Jan 18, 2016

Scordatura, too complicated

5th Suite  in C minor  BWV 1011



5th Suite is played with cello whose 1st string is tuned in G; whole tone lower to normal tuning (A). Such tuning is called Scordatura in Italian.

Its advantage is to be able to play the chords of C minor easily. But to write the note is complicated.

Only the notes for 1st string are written whole tone higher. So c (real note) is written as d. But the notes for other strings are written normally. So sometimes it is not clear that the notes of higher a or b are for 1st string (G) or 2nd string (D).

So we had mistaken this note (1st note of bar 170) .

   From the copy of Anna Magdalena Bach:

For a long time, we had considered this note is g (real note) for open 1st string. But it is a mistake. It is a-natural (real note) for 2nd string. Because from next bar, we hear lower pedal point of dominant (G), it is strange to hear the same note before. It must be secondary dominant (dominant of dominant / Doppeldominante) chord like previous bar (bar 169).

Yes, indeed, in the arrangement for lute, Bach uses dominant of dominant chord during 2 bars.

   From bar 167:

   Transposed into C minor (from bar 166):

Bach added the bass notes that don't exist in the Cello Suite, therefore, he had changed the 1st note of bar 170, but the chord is no doubt dominant of dominant.

And if this note is g, it is the same as bar 167 (3 bars before), why did Bach write these notes differently? There is no reason to use different string in the bar 167 and bar 170. It is natural to use 2nd string for the 1st notes from bar 166 to bar 170.

This note is no doubt a-natural (real note) for 2nd string. Of course if you play the 5th Suite with normal tuned cello, you can play this note with open A-string.


  1. Dale Knight HoaglinJan 20, 2016, 1:01:00 AM

    I have gotten accustomed to the "anticipation" of the pedal, or the resolution of the progression being in bar 170, and the figure of the same notes still moving as being a pedal over the chord progression. The G in bar 167 does set up the rising notes on the second string, soon to become A flat, F#, then resolving to the open G for greater emphasis, and the pedal continues inspite of the resolution. Now your idea about A natural opens up new thoughts. But the natural IS missing. Still the lute part is valuable. I must ask what says the lute part in bar 25 of the Allemande. The written G must be a B flat to make the chord progression coherent. Thank you for opening a Pandora's Box.
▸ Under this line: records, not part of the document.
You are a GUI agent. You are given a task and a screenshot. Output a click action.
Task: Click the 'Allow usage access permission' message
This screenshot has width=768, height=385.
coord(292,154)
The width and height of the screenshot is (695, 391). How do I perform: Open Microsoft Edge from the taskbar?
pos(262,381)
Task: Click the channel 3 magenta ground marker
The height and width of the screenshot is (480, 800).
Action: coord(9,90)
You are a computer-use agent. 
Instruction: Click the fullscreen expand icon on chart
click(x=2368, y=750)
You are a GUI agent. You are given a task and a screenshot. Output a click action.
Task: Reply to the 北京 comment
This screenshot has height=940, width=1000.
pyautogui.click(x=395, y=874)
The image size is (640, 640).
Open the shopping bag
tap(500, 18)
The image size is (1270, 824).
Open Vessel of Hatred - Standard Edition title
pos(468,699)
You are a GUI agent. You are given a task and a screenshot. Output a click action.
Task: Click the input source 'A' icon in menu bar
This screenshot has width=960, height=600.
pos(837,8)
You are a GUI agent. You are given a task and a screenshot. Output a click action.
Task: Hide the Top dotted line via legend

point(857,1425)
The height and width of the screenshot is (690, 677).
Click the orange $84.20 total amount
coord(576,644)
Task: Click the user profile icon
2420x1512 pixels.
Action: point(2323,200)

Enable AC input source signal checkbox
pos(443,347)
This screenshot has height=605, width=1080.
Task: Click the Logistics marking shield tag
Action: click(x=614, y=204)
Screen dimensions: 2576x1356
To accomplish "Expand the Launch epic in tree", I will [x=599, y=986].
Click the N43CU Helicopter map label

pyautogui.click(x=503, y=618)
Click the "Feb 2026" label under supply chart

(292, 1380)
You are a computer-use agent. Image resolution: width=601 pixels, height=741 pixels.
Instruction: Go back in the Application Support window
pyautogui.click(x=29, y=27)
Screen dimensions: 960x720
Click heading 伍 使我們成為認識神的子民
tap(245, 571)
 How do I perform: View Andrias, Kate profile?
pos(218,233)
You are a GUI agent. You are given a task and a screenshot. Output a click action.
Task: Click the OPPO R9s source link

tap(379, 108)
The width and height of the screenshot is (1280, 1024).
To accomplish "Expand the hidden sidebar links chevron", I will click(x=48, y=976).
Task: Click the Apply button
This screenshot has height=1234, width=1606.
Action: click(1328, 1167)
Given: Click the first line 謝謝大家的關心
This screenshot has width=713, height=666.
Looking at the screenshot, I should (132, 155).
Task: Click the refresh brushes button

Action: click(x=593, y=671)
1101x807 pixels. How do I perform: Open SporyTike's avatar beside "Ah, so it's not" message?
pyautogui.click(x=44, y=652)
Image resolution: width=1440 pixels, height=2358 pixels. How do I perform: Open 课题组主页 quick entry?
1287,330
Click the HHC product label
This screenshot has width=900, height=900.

    1. Thank you for your comment. The natural for A is not missing because 5th (highest) line of the staff is A-natural, not A-flat. Anna Magdalena mistakes the key signature. She writes 5 flats but for A of 5th line, it must be a natural. Source C shows correct key signature.

      About bar 25 of Allemande, I have already written in my blog in Japanese.

      I will write it also in this blog.